Central and Syracuse NY Car & Bicycle Accident Lawyer Breaks The Law (SSSHHHH!)

I have a confession to make. I’m a law breaker. Wait, wait! Before you turn me in, let me explain!

You see, New York bicycle law requires cyclists to follow the same rules of the road as cars and other vehicles. That means riding on the right side of the road. But some of those country roads out here around Geneva, NY, where I live, and Auburn, NY, where I work, have no paved shoulders. That means you have to ride on that white line (called the “fog line”) that delineates the edge of the highway. And that in turn means that cars passing me from behind at 55 miles per hour come too close for comfort. If they see me, they usually mosey on over to the left a bit. But what if they don’t see me because their eyes are glued to their cell phone? And what if they veer off just a little to the right . . .?

Well, excuse me for not wanting to end my life as a hood ornament.

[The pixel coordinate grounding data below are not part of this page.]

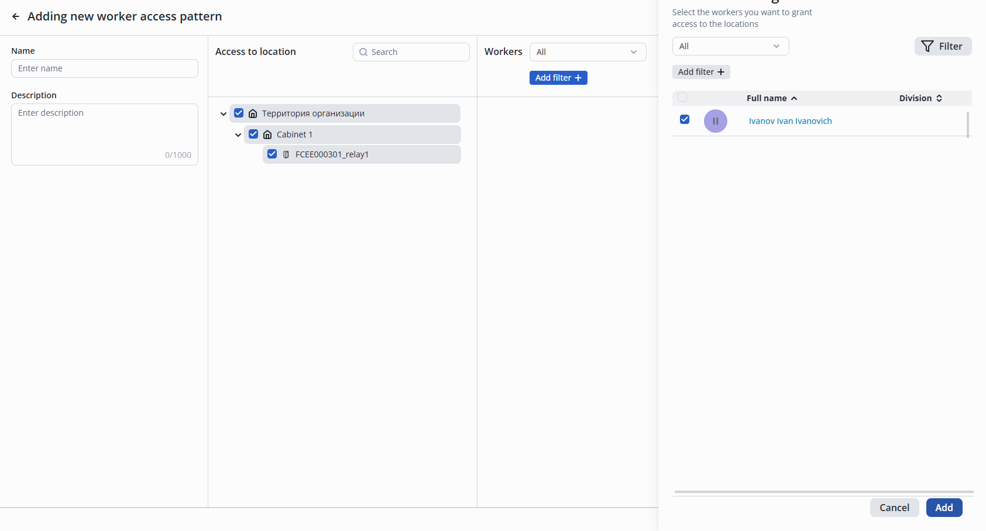Image resolution: width=986 pixels, height=531 pixels.
Task: Click the search magnifier icon
Action: click(363, 52)
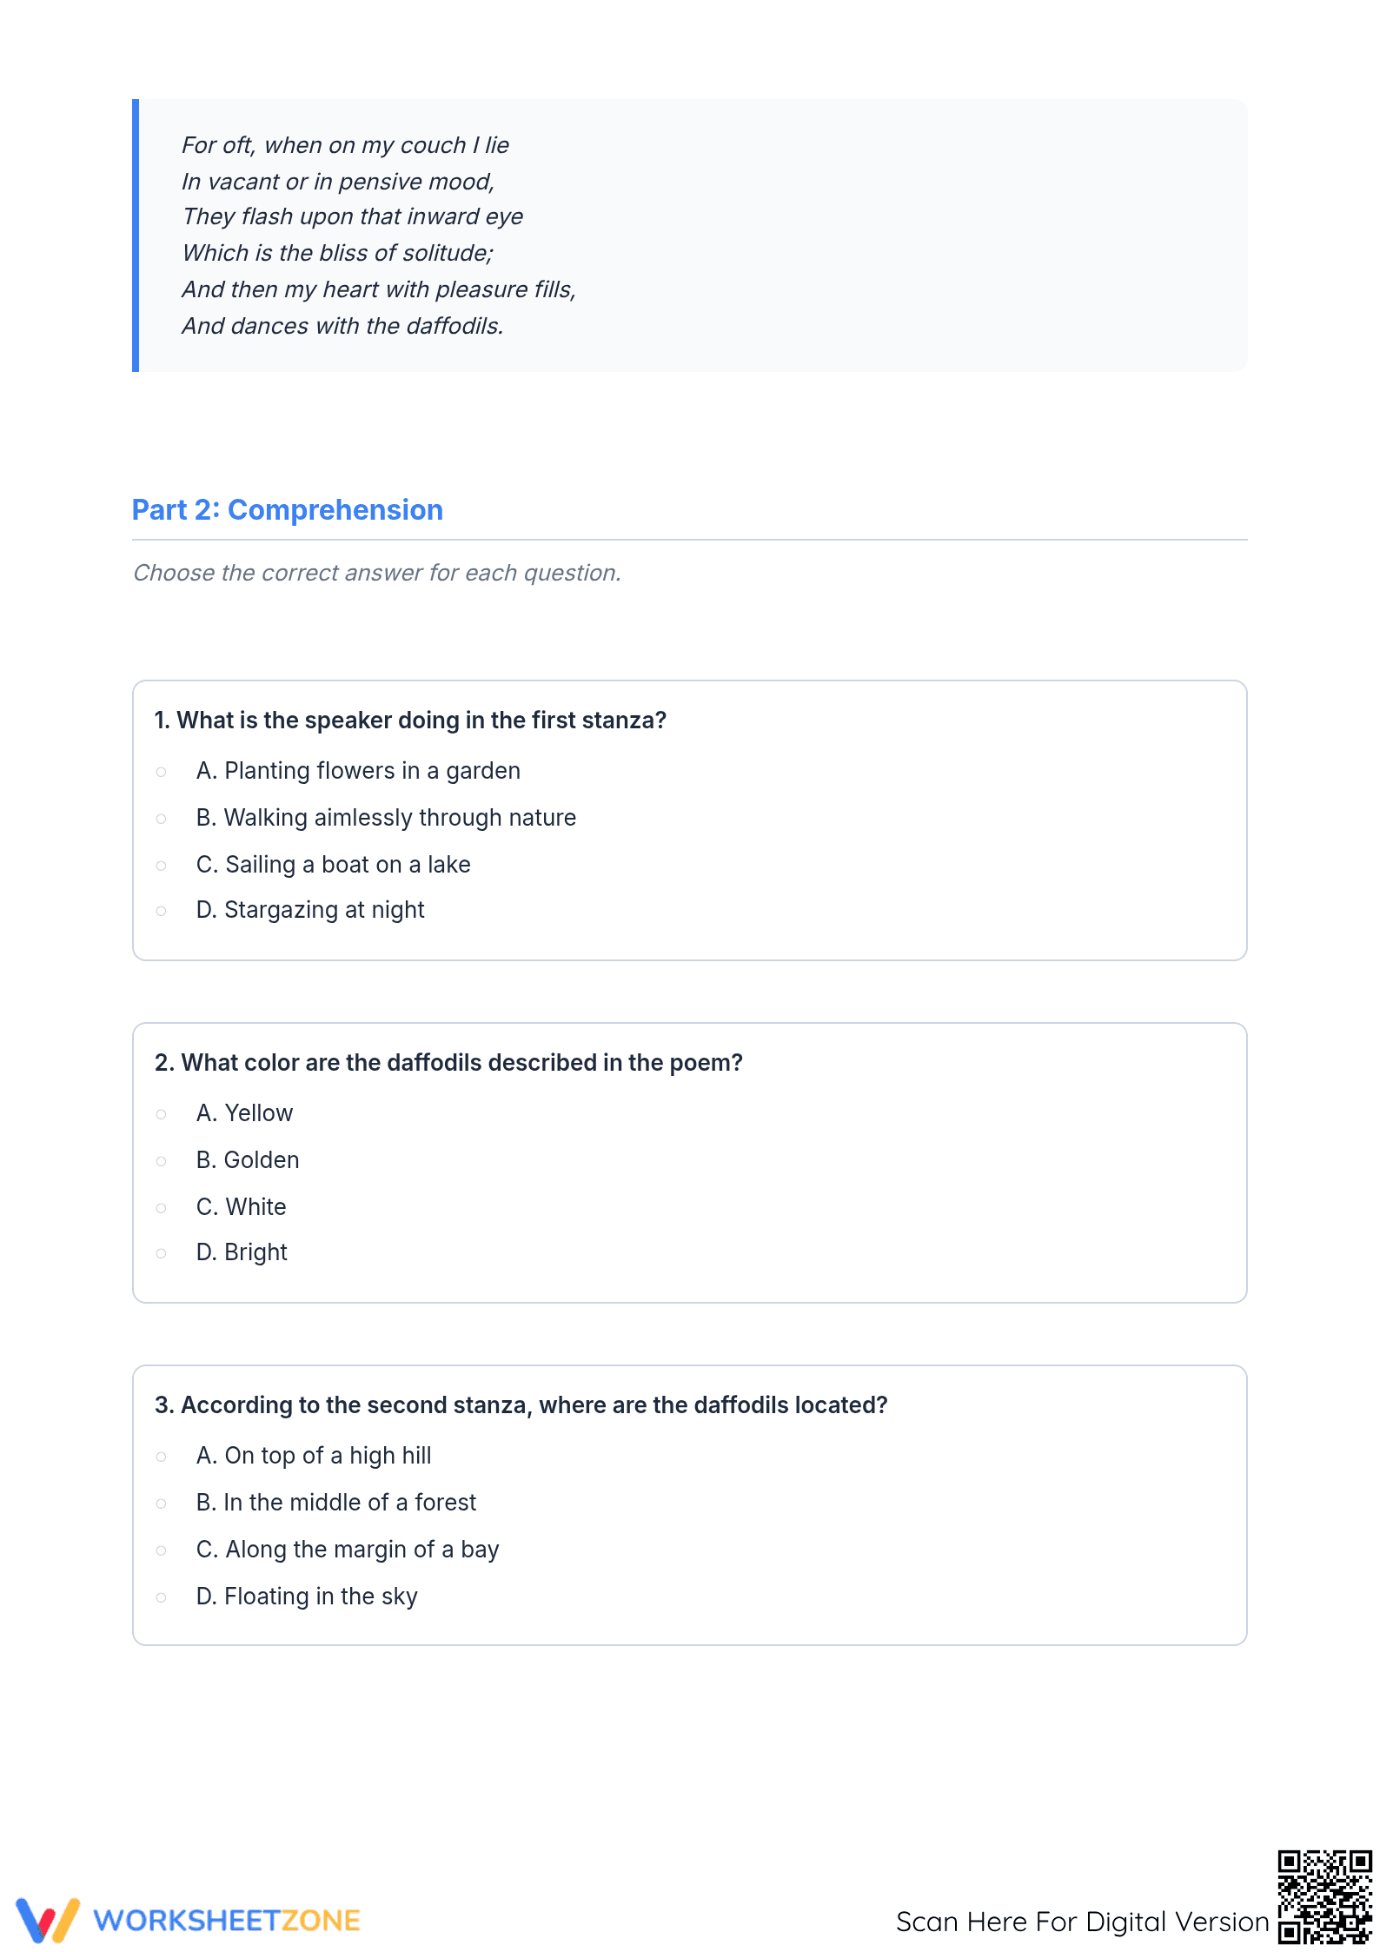This screenshot has height=1952, width=1380.
Task: Pick the 'Stargazing at night' radio button
Action: pyautogui.click(x=161, y=911)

Yes, I am paranoid. Not my fault: I am, among other things, a New York car and bicycle accident lawyer. My job representing victims of Central New York and Syracuse bicycle and auto accidents teaches me that, with all the electronic devices available these days, drivers are just not looking where they are going anymore! I have three police reports on my desk right now – one where the driver was texting and slammed into a car stopped and waiting to turn left into a driveway on Border City Road in Waterloo, NY. The offending driver was texting. The second involves a driver who was texting, veered into the oncoming lane, and hit the oncoming car head on in Geneva, NY. The third involves a pedestrian walking down Routes 5/20 in Junius, NY when a driver, who was texting, veered off to the shoulder and took her out.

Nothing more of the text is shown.